Value added cost definition

What is Value Added Cost?

A value added cost is incurred when an asset is consumed in order to increase the value of goods or services to the consumer. Stated differently, a value added cost is a cost for which a customer is willing to pay, since it adds to the value of the product or service received.

Types of Value Added Costs

The main types of value added costs are as follows:

  • Direct materials cost. Direct materials cost refers to the expenses associated with the raw materials that are an essential part of the finished product. Customers are willing to pay for quality materials because they directly affect the performance and appearance of the product. For example, using premium leather in shoes adds clear value to the consumer. This cost is easily traceable and directly contributes to the final value perceived by the buyer.

  • Direct labor cost. Direct labor cost involves the wages paid to workers who physically produce goods or deliver services. Skilled labor that enhances the quality, craftsmanship, or reliability of a product is something customers are often willing to pay more for. For instance, custom tailoring on a suit adds personalized value that justifies a higher price. Direct labor is fundamental to creating value in industries where precision and expertise are critical.

  • Product design and development cost. Costs related to designing and developing a product add value by creating features, functionality, or aesthetics that appeal to customers. Innovative design can differentiate a product from competitors and command a premium price. For example, a smartphone with a user-friendly interface and sleek design is more attractive to consumers. These design costs are investments aimed at enhancing customer satisfaction and loyalty.

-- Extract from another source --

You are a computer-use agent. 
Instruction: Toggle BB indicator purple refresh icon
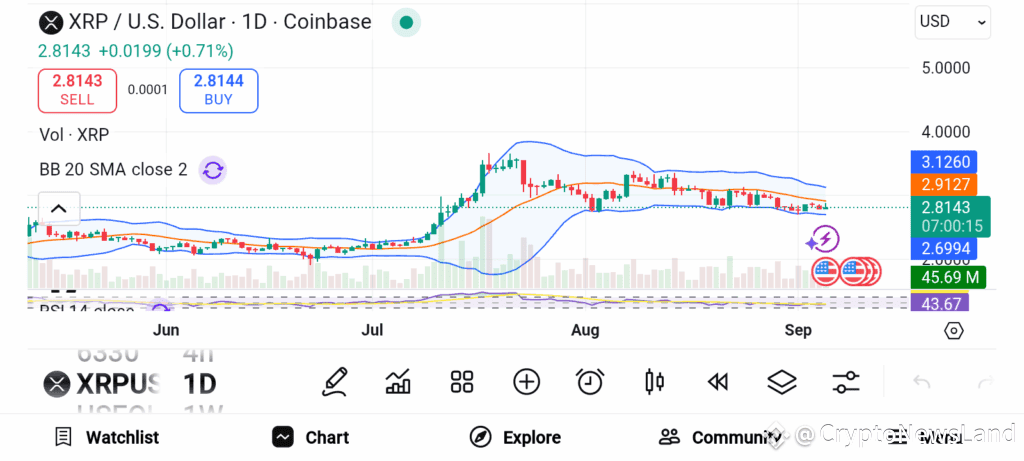point(212,171)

  • Manufacturing process improvement cost. Investments in improving manufacturing processes, such as automation or quality control, enhance the efficiency and consistency of the final product. Customers value goods that are reliably high-quality and free from defects, making these costs worthwhile. For example, precision machining in the auto industry ensures safer and longer-lasting vehicles. Though not visible to the consumer, process improvements add real, expected value to the end product.

These costs are typically a minority of the total costs incurred by a business, which leaves a significant opportunity to strip out non-value-added costs, thereby increasing profits or allowing for the reduction of product prices.